Before any further discussion on the validity of individual film critics, it is important to note the reach of Rotten Tomatoes, which- in a Los Angeles Times article- reported over 10 million unique visitors in the month of December 2009, and the site’s wildly popular Tomatometer. The Tomatometer calculates a film’s critical ranking by taking the number of positive reviews and dividing by the total number of reviews. If a movie has a ranking over 60%, it is considered fresh and recommended by the site. Anything below is regarded as rotten and the site has clear visual aides next to films specifying its freshness and overall percentage grade. For a reviewer to be included in the ranking process, known on the site as an Approved Tomatometer Critic, he or she must be employed at a Tomatometer-approved publication or media outlet for at least two calendar years. In the case of an online critic, he or she must have reviewed at least 100 films in a two calendar year span and the reviews must have a minimum length of 300 words. One telling option of the Tomatometer that proves that at least the creators of Rotten Tomatoes respect established film critics is the Top Critics option.

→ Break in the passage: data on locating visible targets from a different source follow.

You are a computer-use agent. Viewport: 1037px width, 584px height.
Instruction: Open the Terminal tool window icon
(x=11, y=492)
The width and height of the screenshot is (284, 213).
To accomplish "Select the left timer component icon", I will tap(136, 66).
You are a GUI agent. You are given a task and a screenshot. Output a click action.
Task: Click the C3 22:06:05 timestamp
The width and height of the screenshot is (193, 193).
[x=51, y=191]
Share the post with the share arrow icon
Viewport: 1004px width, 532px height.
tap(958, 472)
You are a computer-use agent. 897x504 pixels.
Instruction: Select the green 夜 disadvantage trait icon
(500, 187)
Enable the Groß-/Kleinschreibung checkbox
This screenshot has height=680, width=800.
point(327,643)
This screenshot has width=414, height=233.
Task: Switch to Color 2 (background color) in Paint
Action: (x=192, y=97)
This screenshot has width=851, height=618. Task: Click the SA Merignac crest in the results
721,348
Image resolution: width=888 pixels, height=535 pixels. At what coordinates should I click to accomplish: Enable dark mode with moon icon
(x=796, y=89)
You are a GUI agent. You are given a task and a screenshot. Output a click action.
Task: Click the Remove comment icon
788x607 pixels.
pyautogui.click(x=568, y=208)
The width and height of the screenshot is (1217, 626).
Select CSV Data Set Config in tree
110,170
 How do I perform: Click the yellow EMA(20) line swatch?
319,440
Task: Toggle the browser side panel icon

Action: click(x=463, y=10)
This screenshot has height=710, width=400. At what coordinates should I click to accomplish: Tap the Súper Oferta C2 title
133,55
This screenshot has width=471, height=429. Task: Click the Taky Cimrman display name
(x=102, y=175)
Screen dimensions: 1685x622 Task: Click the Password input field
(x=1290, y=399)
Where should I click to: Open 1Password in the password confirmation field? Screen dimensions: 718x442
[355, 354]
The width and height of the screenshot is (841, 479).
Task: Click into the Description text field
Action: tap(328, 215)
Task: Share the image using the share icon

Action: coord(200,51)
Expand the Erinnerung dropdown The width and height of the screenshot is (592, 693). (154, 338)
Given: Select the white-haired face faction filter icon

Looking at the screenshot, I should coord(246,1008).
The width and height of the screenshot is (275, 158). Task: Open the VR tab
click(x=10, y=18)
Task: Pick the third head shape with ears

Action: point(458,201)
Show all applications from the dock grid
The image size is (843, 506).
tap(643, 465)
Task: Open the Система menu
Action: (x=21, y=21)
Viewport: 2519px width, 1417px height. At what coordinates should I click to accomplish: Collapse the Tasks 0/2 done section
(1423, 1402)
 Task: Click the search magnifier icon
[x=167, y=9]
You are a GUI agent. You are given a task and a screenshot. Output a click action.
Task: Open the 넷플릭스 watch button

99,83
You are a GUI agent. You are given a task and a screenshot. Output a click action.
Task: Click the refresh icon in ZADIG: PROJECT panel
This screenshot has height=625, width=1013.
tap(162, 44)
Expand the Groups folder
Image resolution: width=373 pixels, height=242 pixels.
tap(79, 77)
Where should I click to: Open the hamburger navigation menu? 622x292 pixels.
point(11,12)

The process to become a Top Critic is much more difficult than simply being an Approved Critic and involves working for a highly celebrated media outlet or website and for a longer period of time, but there is also a subjective aspect to the selection process. As stated on the Rotten Tomatoes website, “a Top Critic may also be recognized as such based on their influence, reach, reputation, and/or quality of writing as determined by Rotten Tomatoes staff.” Clearly, celebrated reviewers are celebrated at Rotten Tomatoes. In an interview with Tim Ryan in 2008, one of the creators of the site, Senh Duong, stated one of the largest influences on the site was, “watching Siskel & Ebert. When I was picking a domain name for Rotten Tomatoes, I was gonna call it “Thumbs Up” as a tribute to them.”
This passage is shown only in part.